The truth was, I knew it was going to be different now, if I should meet someone whom I might want to date. But I hoped that my strange eating disorder wouldn’t be seen as a handicap. Sure, it would be awkward to have to explain the whole blog premise to anyone who just asked me if I wanted to go grab a bite, and it was bound to cause a little hiccup in those precious few moments when a person first asks someone out. But men who were so uncreative as to not know what to do for a date besides go to a restaurant? I decided I had no need for them. Hey, maybe this could be something of a built-in filtering device, this no-restaurant thing.
I also felt like all of my previous relationships were founded on going to eat in restaurants. This didn’t exactly bring a tear of nostalgia to my eye. In high school, my first boyfriend and I would drive to twenty-four-hour diners throughout New Jersey, which, no matter the town, always had the same Deco exterior and harsh fluorescent lighting. There we’d sit in a booth for hours, sipping coffee and plunking quarters into the jukebox. After he moved away for college, we began going to the big-box, chain restaurants like IHOP, which dotted the highways that then separated us. After a while, it became harder to tell whether we were going to any of these places for the irony or kitsch value as we had been at first.
In college I dated a vegetarian for a little while, and the idea of an exciting restaurant meal then was limited to a large foldout menu filled with fake-meat dishes at a Buddhist vegetarian restaurant in Chinatown. It wasn’t bad, but personally I’d rather have gone to the better Chinese restaurant down the street and ordered a spicy and savory tofu dish, maybe garnished with traces of meat for flavor, like ma po tofu.
With Ben, it felt like the first six months of our relationship was a series of checking out one cute, hip new restaurant in Brooklyn after another. This common type of dating wasn’t unenjoyable, of course, and it was definitely a good way of exploring the city. But after a while you might begin to wonder if there was any reason the two of you had decided to spend time together other than to try the next thing on the menu, or the next hot restaurant.
I was determined to find alternatives to the stale old ritual of going out to eat on dates. Dating while not eating out
in New York was just the challenge I needed to try my hand at next, to make the experiment more complete. Now, who else was up for the challenge?

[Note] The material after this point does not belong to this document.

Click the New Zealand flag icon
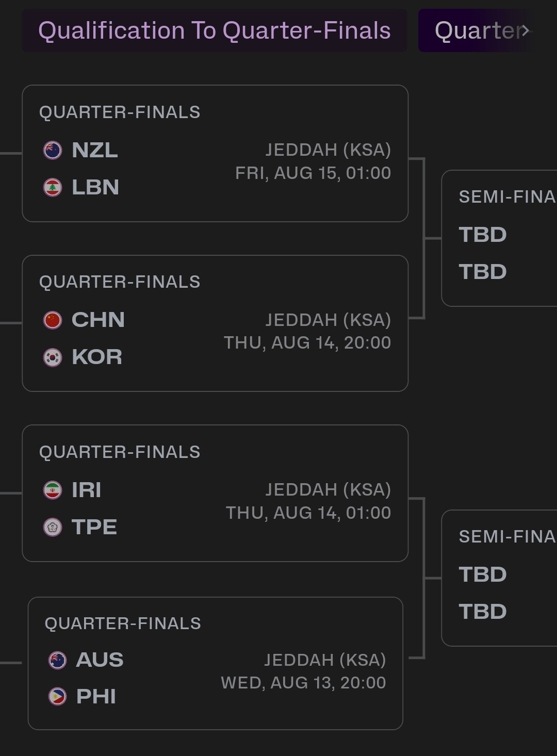The width and height of the screenshot is (557, 756). pos(53,150)

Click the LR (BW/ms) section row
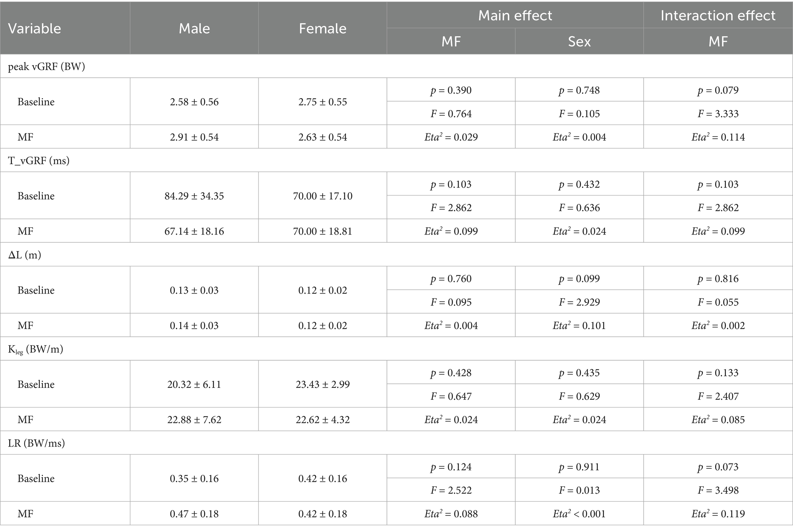tap(36, 443)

Around this time in late February and early March, I also found out that Ben had moved on to another relationship. I discovered this by accident; while clicking around on MySpace one day at the office, I saw that the relationship status on Ben’s profile had gone from “single” to “in a relationship.”
My hands froze as I stared at the screen, and I felt a nasty surge of nausea rise in my throat. I knew at that moment whom it was with: that coworker of his, who had become so chummy in the last few weeks of our living together. The three of us had even hung out together several times. There was no doubt in my mind that she, who incidentally was ten years my senior, was the person he was now proudly in a relationship with.